Reading from Titus 1 lately, as I’ve mentioned and I came to a passage on the qualifications for elders. Interesting how we can easily look at passages like this and say “I’m not running for any sort of position so these don’t really apply to me.” It is similar to saying… I’m not studying to be a rocket scientist so I don’t need math. I’m not going to be a politician so I don’t need to know how government works. I’m not going to be a doctor so I don’t need to know anatomy. I’m not going to ever run a marathon so I don’t really need to be in good shape.
The problem with the logic of these arguments are that they are built on a soul-killing foundation. I only need what I need to get through my chosen path.
While there may be some truth to the above statements, the damaging thought is that we are searching for life that fits categories rather than living life out of one particular center, from one motivation and one source.
This is, I believe, an incredibly helpful tool in helping us to understand the New Testament.

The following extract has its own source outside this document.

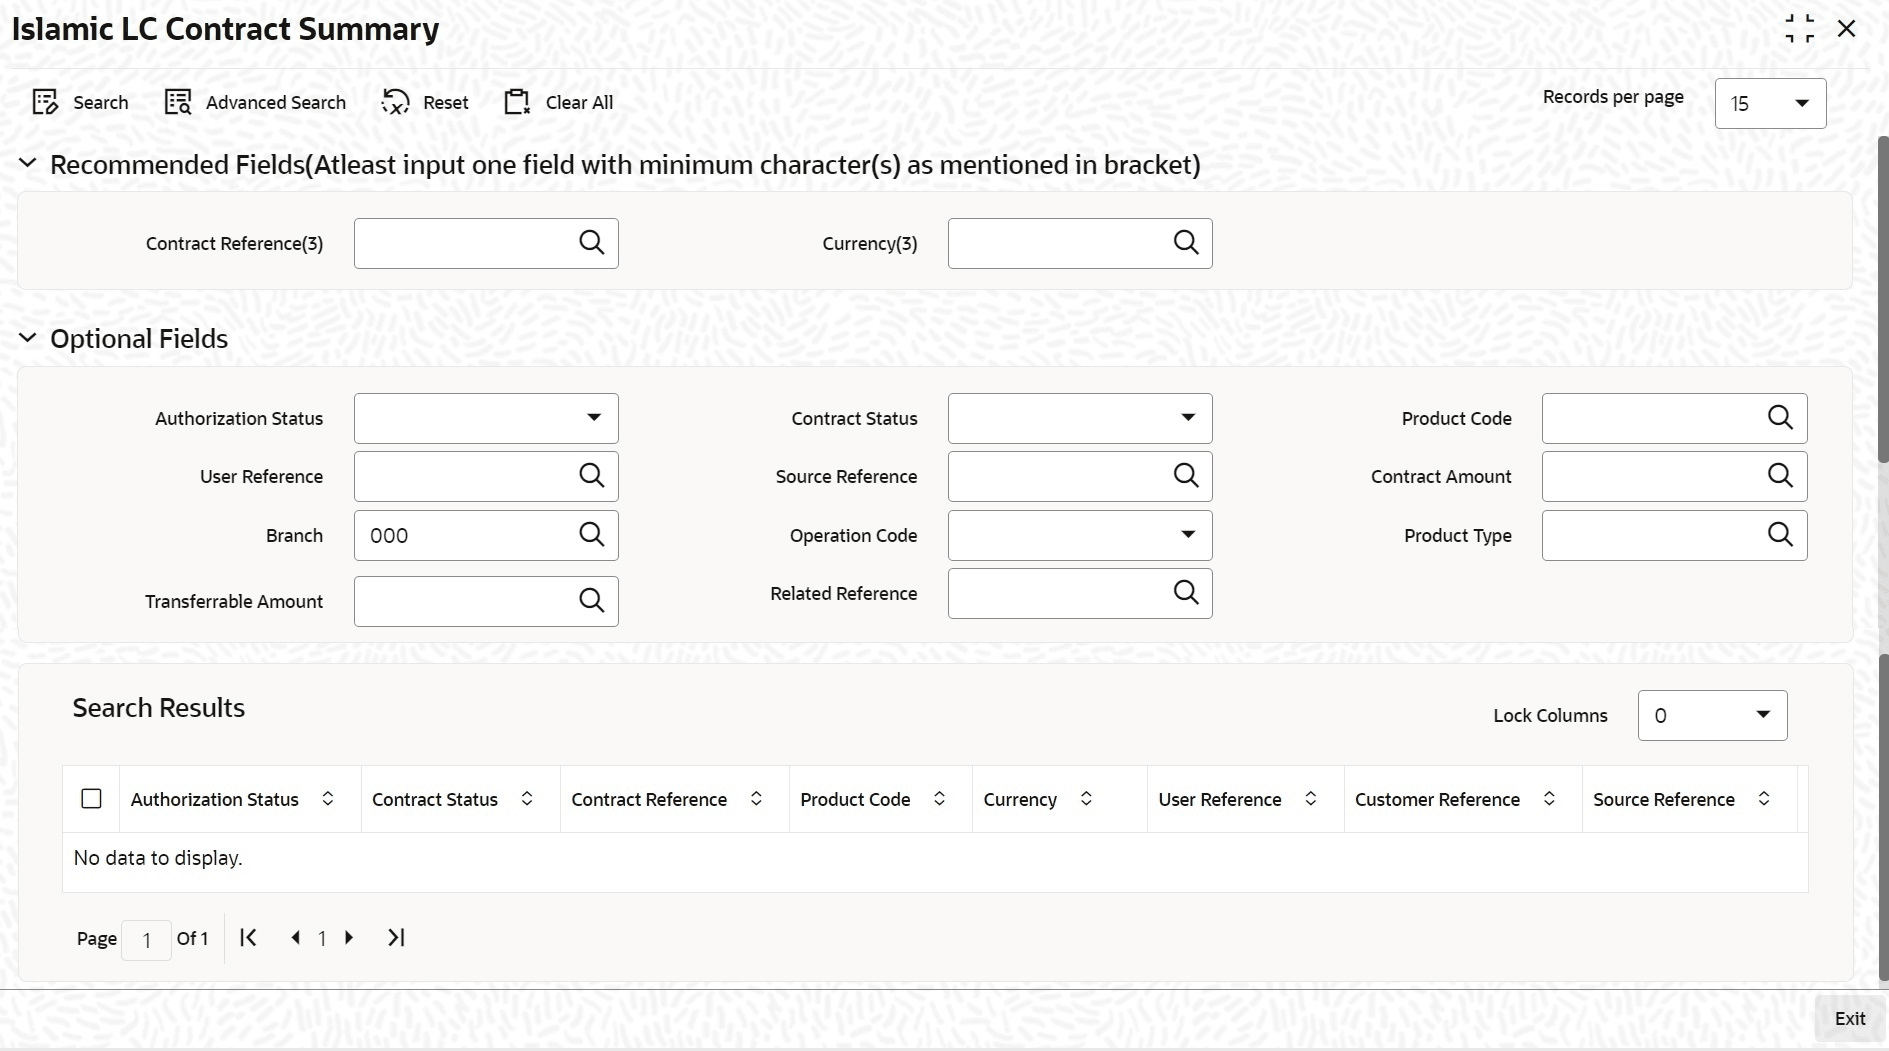The height and width of the screenshot is (1051, 1889).
Task: Click into the Related Reference input field
Action: tap(1058, 593)
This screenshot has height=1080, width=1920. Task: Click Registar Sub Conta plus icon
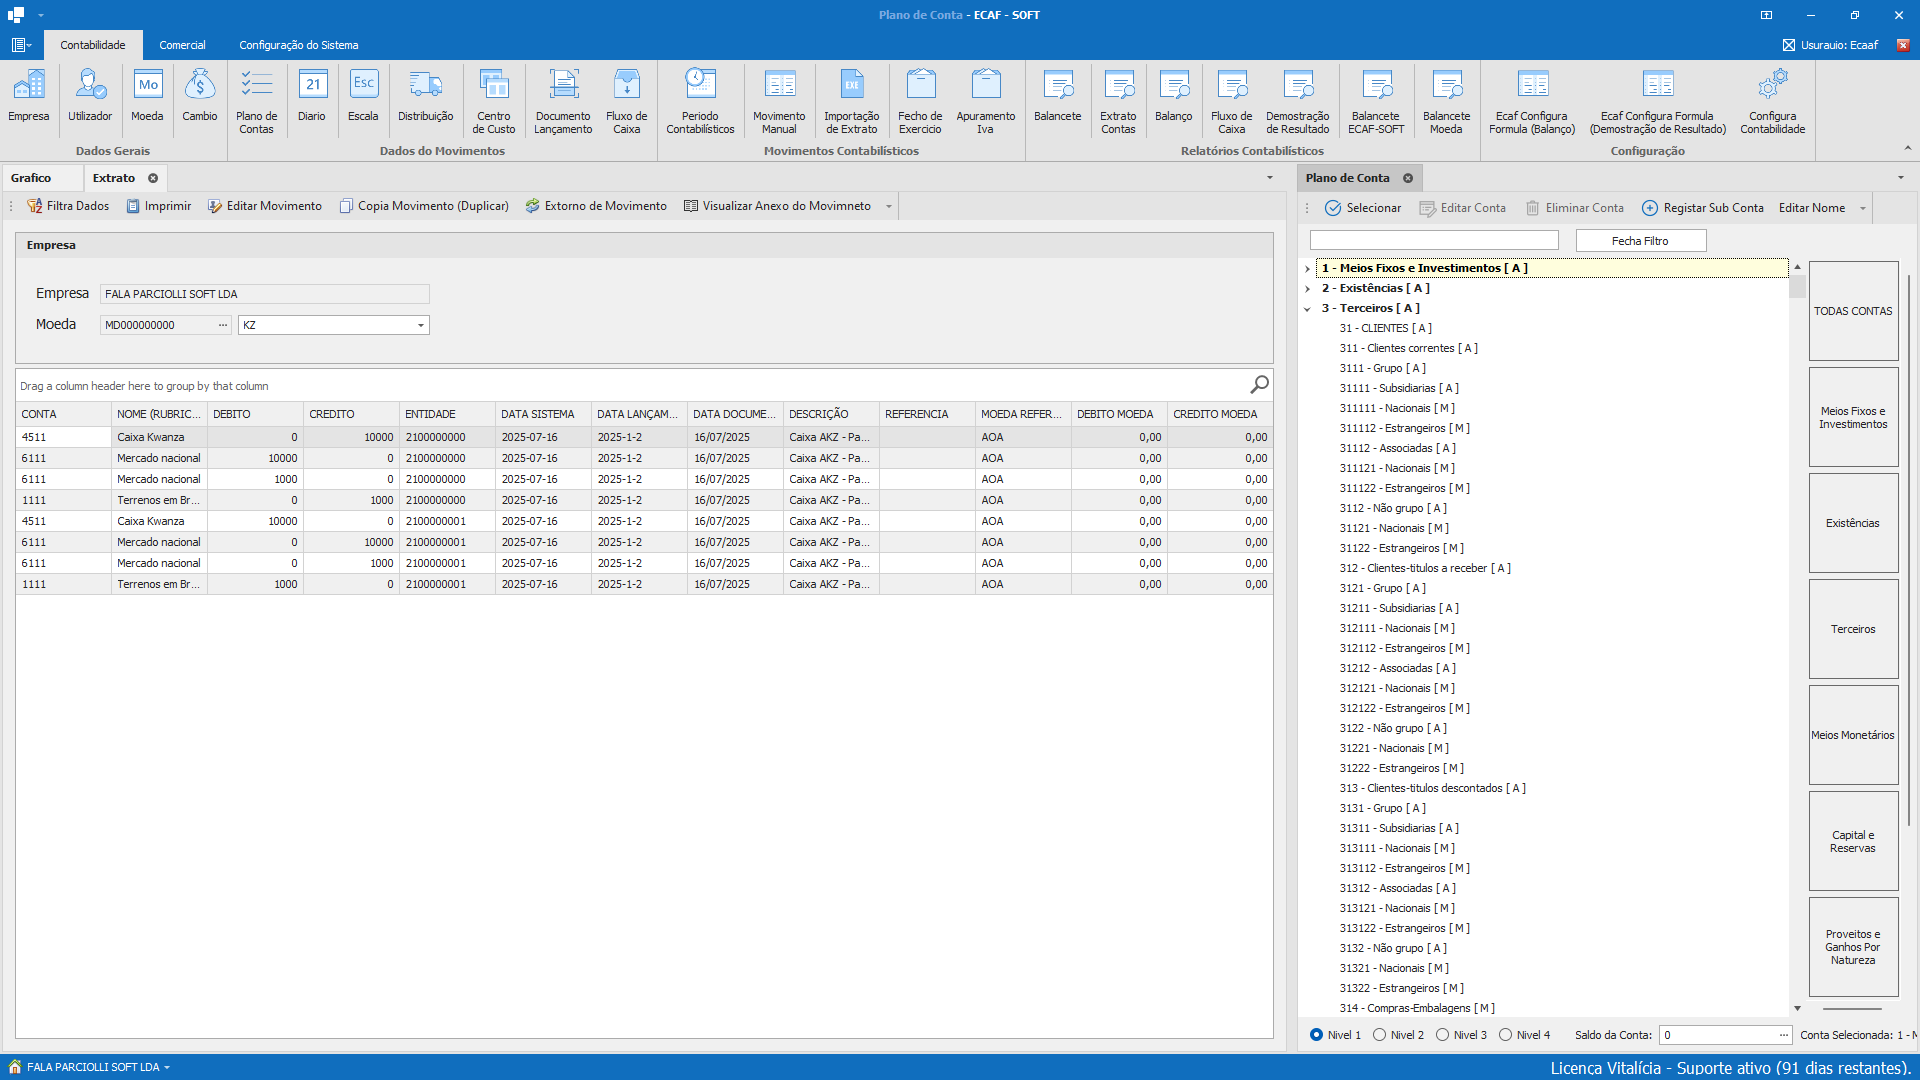point(1650,208)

Titus is hearing from Paul about what kind of people should be leading the communities of believers in Crete, a struggling and pagan-heavy region, and he gives him several qualities. I want to focus on six (1:8 from the NRSV translation):
Hospitable. Lovers of goodness. Prudent. Upright. Devout. Self-controlled.
Two thoughts can come up: first off yes, these are good things for leaders of churches to have. And two, thank God I’m not called to be a leader in my church (unless I’m a woman who goes to a church that doesn’t allow women to lead, which is a different blog post altogether).
We make a huge mistake if we leave it at that however. The point is that Paul is not recommending Titus seek out these people because that’s a good set of personality traits for a leader. Nope. This isn’t about job placement.
Paul is saying “This is what someone who is in touch with God looks like – someone who lives life with Jesus everyday, someone who is allow the Spirit to guide their every step and action.”
He starts from a different place. You aren’t a leader because you have these personality traits, because you aren’t able to have these traits without a powerful and intimate connection with Jesus and His Spirit.
You can’t live up to this. You can’t muster up the zeal to fulfill even these six characteristics (there are others in Titus 1).
Instead of starting with the qualifications and saying, “Whew, glad I’m not supposed to be a leader,” we start with the reality that if we pursue a transformational relationship with Jesus this is what we’ll look like – leaders or not. The same thinking is going on in Galatians 5 when Paul talks about the “fruit of the Spirit.” This isn’t about trying to produce fruit.
Trees don’t TRY to produce fruit. They take nutrients from the soil, which God designed and rain that God gives, and they live. They produce fruit because that’s who they ARE.
So today, take these six qualities in Titus 1:8 and ask yourself some critical questions: 1. Am I a person who has the intimate, transformational connection with Jesus and His Spirit that would lead me to look like this? 2. In which of these areas (the six characteristics) am I currently struggling? Why? 3. How would my life be different if I invited Jesus into these areas to do work of transformation?
Reflections and questions are welcome.